WHAT TO WORK ON -
A - In the profile of Josh Holloway, how long did the writer spend with him?
B - Write the next part of the Josh Holloway profile, starting after its final sentence.

EXCERPT TO READ -

↓↓↓

July 29th, 2005
Josh Holloway likes to smile.
It would be completely clichéd and People Magazine of me to state that, of course, he has a lot to smile about but that’s not what struck me when I made this observation about him. What made the time I spent with Josh so memorable was the absolute sense of openness that he engendered in the twenty five minutes I spent with him discussing his own trajectory as an actor as a lead in his very first major motion picture.
With every interview I’ve done there is always a little something I’ve built up about a celebrity, for a lack of a better word. It’s either I’ve seen their work and I secretly hope the interview is a little bit of them appeasing me with the questions I ask and a little bit of that charisma that so many of the “stars” people see on stage or screen seem to exude. I think there’s a lot of fan boy in me that I have to keep in check like it’s a caged animal that needs to be restrained but there’s also the inquisitive other half of me that wants to throw out the kinds of inquires some celebs have never been asked.

↑↑↑

RAW DATA -
↓↓↓

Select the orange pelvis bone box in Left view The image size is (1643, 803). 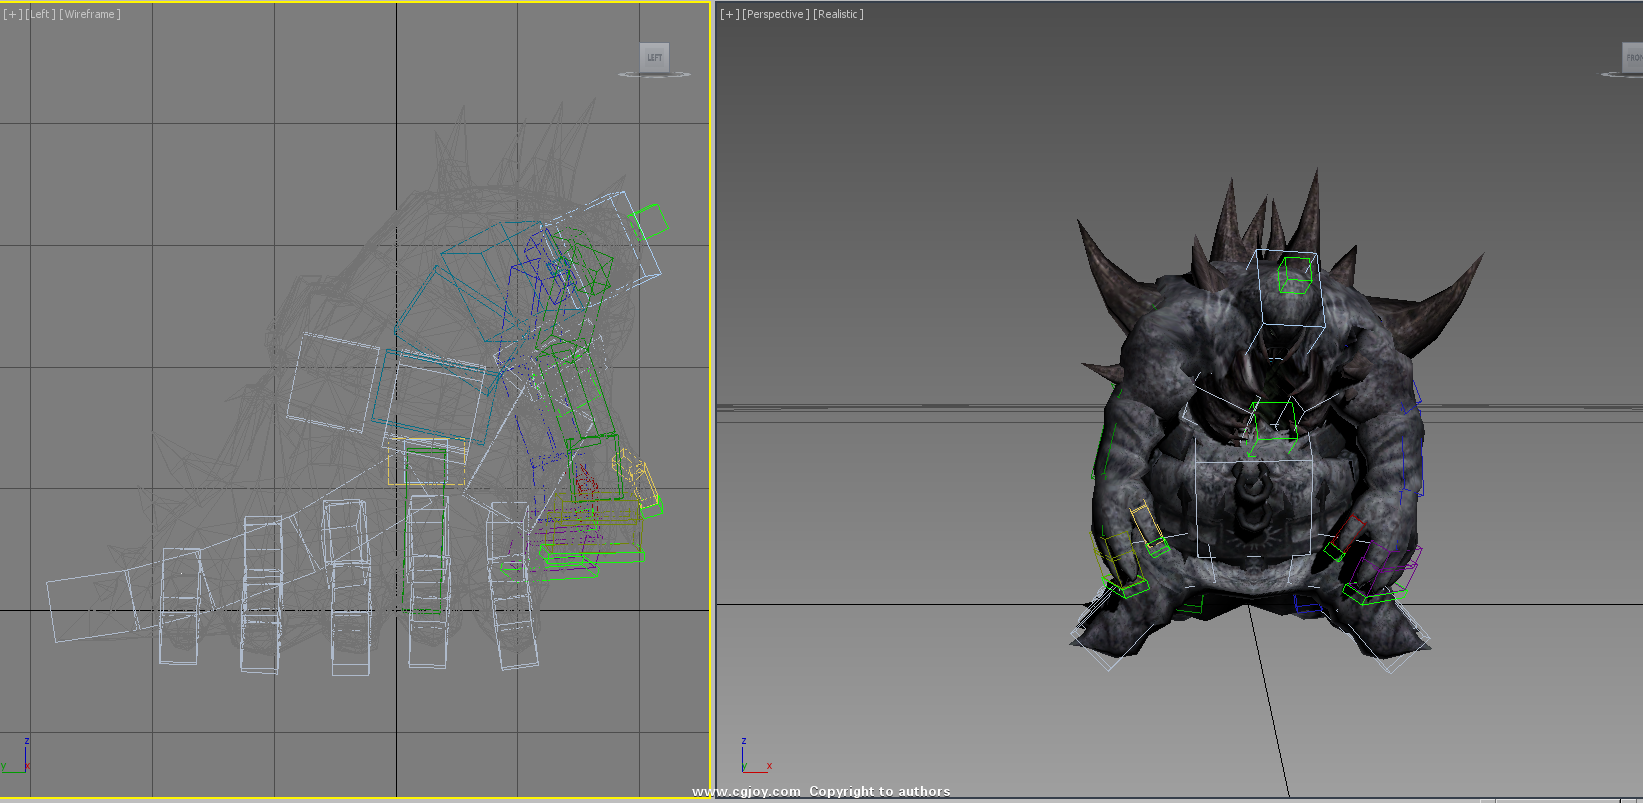coord(427,462)
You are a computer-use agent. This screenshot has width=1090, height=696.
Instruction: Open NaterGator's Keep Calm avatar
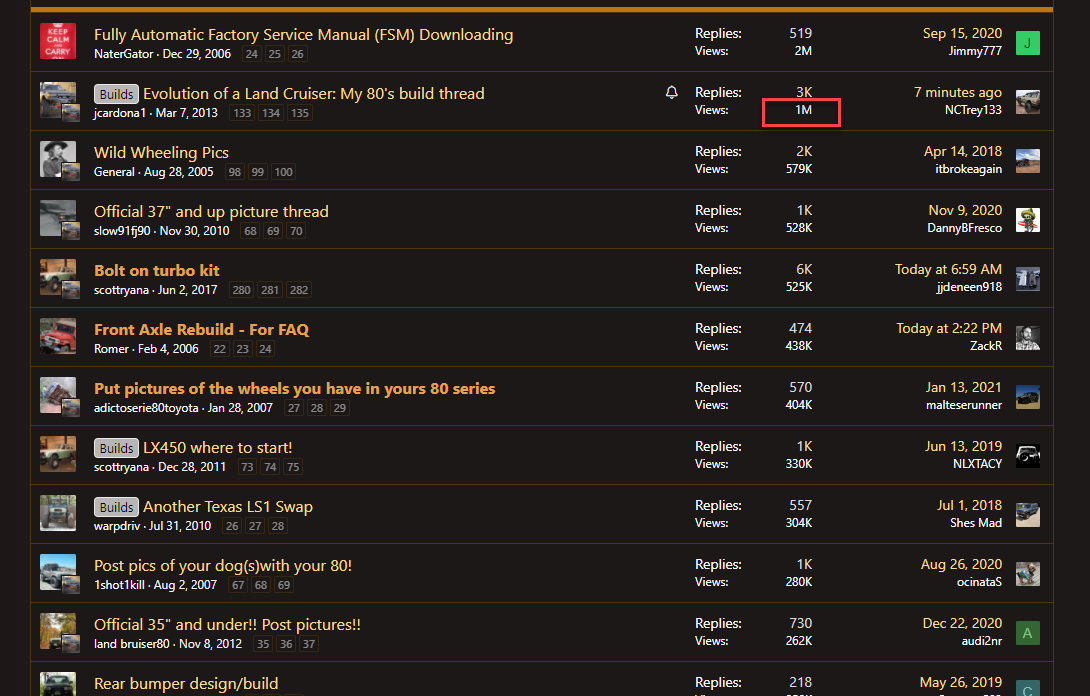pyautogui.click(x=58, y=42)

↑↑↑

SOLVED TASKS -
A - Twenty-five minutes.

B -
My goal, my only goal, with Josh was to not ask a damn thing about Lost, Season 2. I didn’t want to know anything about the show that he wasn’t going to volunteer. I didn’t care to ask anything about the meanings of his back story and what it meant to all that’s happened to him on the show, I didn’t give a rat’s ass about where he thinks his relationship with Kate’s going and I really didn’t want to know whether he and Sayid were going to have it out again this year. After listening to dozens of Entertainment Tonight, Extra and all sorts of other tabloids and radio interviewers speculate and fish for answers whenever they managed to corner one of the stars of Lost, one excruciating interview was one I heard with Naveen Andrews and even though Naveen’s role on the show and real life resume is one of the most interesting all the radio host could ask about was how he ended up with Barbara Hershey and what secrets he could let the world in on, I just realized how sad it was that the actors on this show were part of one of the biggest successes to hit the free air and all anyone could do was talk about the most meaningless thing they could think of.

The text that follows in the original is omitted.